Layered Double Hydroxides-Derived Catalyst for Carbon Nanotube Growth: Understanding the Role of Molybdenum

Abstract

The design of multimetallic catalysts is a promising strategy for advancing the catalytic synthesis of carbon nanotubes (CNTs). Various element combinations have been explored, and among them, molybdenum (Mo) has been widely studied as a cocatalyst. However, conventional catalyst preparation methods often lead to nonuniform metal distribution, making it difficult to determine the role of Mo.

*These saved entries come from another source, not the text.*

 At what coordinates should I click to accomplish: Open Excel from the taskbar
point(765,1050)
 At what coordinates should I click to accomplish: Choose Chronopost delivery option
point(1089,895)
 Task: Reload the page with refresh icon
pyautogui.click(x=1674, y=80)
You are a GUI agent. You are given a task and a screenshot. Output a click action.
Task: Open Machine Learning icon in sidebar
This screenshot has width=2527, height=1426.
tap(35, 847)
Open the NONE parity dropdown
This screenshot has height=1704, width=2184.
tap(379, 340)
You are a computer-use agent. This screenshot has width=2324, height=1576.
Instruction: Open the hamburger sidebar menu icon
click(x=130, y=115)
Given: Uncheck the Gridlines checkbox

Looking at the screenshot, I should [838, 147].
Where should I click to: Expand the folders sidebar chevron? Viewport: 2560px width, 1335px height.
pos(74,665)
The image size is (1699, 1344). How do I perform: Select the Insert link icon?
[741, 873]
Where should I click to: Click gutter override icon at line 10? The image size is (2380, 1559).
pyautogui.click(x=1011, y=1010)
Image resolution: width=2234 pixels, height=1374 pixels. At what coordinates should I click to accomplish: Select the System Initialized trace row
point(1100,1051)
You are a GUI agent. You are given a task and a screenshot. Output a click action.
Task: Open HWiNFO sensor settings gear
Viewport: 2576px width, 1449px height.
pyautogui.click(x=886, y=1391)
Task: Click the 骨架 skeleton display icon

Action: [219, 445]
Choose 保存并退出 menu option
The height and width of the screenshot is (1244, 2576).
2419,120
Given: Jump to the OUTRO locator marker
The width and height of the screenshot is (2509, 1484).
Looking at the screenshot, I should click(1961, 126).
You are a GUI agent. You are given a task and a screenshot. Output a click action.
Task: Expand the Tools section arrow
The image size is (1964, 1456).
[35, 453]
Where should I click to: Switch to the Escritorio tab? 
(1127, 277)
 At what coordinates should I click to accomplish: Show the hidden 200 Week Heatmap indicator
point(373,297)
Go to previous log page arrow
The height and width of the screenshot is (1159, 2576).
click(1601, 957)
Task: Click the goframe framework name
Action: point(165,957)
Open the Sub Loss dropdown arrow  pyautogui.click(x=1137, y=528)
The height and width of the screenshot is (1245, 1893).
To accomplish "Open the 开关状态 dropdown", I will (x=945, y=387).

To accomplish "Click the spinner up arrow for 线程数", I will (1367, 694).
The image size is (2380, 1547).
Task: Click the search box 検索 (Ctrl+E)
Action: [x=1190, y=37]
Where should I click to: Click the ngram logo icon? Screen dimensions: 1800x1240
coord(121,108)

Layered double hydroxides (LDHs), which provide a uniform distribution of metal cations, offer a promising alternative for controlled catalyst design. In this study, cobalt-magnesium-aluminum (CoMgAl) LDHs with varying molecular Mo content were synthesized to investigate the role of Mo in CNT growth. Phase analysis of Mo revealed that Mo2C forms beyond a specific Mo threshold, significantly enhancing CNT yield. Mo2C acts as a carbon reservoir, stabilizing Co particles and preventing deactivation. CNT synthesis was further examined using iron (Fe) and Fe-Co LDH systems, confirming that the role of Mo2C is independent of the active metal. The results demonstrate that Mo2C formation is essential for optimizing CNT growth, providing a deeper mechanistic understanding of Mo's catalytic function. This study highlights the advantages of Mo species-intercalated LDH catalysts for achieving high-yield CNT synthesis and offers insights into multimetallic catalyst design.